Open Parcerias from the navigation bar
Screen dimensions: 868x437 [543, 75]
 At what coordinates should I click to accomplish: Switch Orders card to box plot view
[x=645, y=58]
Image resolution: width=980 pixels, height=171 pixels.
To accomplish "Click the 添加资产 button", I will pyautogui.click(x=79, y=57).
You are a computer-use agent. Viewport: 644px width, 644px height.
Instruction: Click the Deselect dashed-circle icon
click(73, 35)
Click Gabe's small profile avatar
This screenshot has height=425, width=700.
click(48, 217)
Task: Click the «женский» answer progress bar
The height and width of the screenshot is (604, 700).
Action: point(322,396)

★ ★ ★

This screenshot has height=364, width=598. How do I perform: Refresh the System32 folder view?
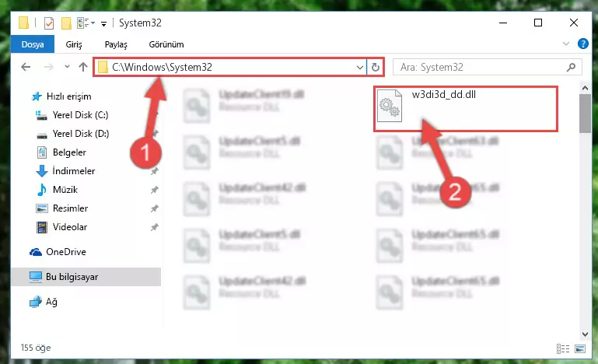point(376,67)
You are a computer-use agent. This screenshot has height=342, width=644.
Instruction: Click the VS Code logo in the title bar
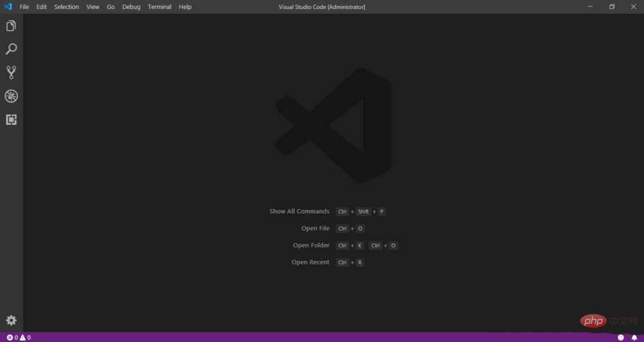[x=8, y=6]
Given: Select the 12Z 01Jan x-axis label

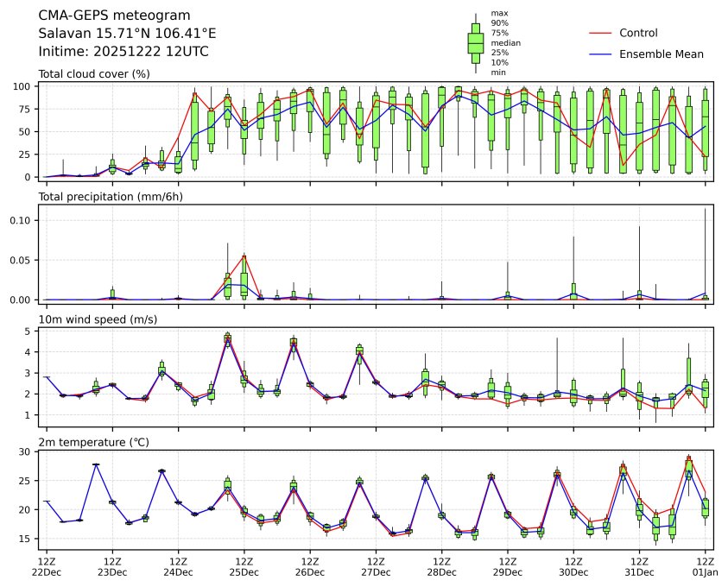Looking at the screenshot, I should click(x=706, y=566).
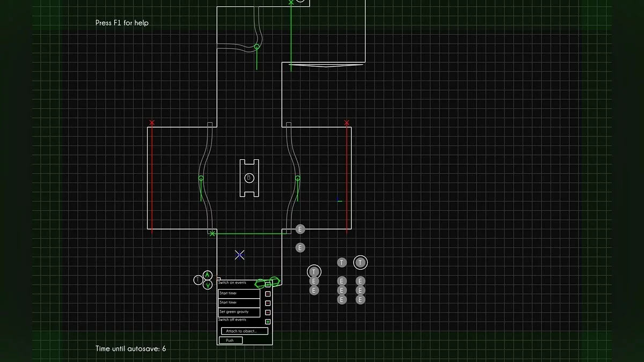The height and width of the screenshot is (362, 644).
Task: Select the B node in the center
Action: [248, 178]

★ ★ ★

Exercise brief> Copy out each line from the preceding entries that mentions the word "computer".

Expected answer>
You are a computer-use agent. Viewport: 644px width, 644px height.
You are a computer-use agent. This screenshot has height=342, width=644.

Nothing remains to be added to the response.